Secondly, I never used anything but hyperbaric bupivicaine in residency. When and why in your practice do you use isobaric bupivicaine...what are clinical situations in which this has an advantage? Thanks!
 
I find that even with the larger bore spinal needles that are pencil point it's still hard to get through the layers. Usually I start with a 18g needle to "nick" the entrance point. Overall the risk is still very low for PDPH when you use a non-cutting needle (PenCan, Whitacre, Sprotte, GertieMarx, etc.) in my experience.

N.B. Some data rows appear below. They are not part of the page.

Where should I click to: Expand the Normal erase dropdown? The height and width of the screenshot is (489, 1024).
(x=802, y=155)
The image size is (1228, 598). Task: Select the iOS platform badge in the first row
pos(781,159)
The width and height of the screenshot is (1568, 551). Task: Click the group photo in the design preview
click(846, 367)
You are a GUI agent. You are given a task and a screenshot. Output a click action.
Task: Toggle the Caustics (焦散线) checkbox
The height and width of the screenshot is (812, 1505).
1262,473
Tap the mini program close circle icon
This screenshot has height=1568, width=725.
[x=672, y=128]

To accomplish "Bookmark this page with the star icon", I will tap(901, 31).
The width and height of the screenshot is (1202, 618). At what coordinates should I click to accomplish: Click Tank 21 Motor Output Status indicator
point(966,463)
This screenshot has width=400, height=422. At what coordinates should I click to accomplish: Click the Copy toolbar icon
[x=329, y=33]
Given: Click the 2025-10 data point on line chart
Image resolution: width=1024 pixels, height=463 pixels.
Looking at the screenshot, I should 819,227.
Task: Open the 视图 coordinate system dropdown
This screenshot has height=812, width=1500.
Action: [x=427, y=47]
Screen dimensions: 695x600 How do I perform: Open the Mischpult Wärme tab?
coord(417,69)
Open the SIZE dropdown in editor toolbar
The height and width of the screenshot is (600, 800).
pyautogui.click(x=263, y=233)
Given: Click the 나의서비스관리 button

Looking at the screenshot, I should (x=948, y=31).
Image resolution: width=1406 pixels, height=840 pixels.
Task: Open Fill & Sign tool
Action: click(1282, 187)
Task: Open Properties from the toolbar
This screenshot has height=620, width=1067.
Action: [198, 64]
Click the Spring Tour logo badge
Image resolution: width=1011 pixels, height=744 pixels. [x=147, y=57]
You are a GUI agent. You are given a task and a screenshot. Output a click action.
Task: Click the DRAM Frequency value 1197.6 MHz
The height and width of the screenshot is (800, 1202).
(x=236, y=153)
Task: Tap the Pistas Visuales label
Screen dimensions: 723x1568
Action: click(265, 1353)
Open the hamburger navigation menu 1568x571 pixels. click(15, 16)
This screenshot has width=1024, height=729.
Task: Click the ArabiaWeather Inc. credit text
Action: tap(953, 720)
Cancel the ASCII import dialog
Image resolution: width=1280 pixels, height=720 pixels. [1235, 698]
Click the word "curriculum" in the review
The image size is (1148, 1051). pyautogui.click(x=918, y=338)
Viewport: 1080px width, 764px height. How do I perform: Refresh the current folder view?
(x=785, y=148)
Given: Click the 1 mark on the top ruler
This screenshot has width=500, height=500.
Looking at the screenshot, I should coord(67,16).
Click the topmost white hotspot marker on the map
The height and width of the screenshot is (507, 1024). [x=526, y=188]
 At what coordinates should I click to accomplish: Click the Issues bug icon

As far as isobaric vs. hyperbaric, you can experiment. Currently using a lot of mepivicaine in short urologic cases. Haven't yet used it in OB. I think the key in OB is to use intrathecal fentanyl (usu. 20mcg) and this makes a big difference especially if your OB routinely externalizes the uterus for repair.
 
I do this only in very difficult ones but first access the epidural space with a touhy then proceed with spinal anesthetic per routine using the tuohy as a long introducer so to speak. Bigger, stiffer tuohy needle provides much better tactile feedback than spinal needles.
 
I have similar advice.

For positioning, I tell them the traditional things, like lower your shoulders, lower your head, push your low back out against where you feel me pushing, visualize it like a mad cat, a shrimp, or an old lady knitting. A low, soothing voice helps reassure them. Tell them you understand it is tough to get into that position with a baby in the way. I count down from 10 with the numbing medicine, but always count slow enough so that I finish on 2 or 3.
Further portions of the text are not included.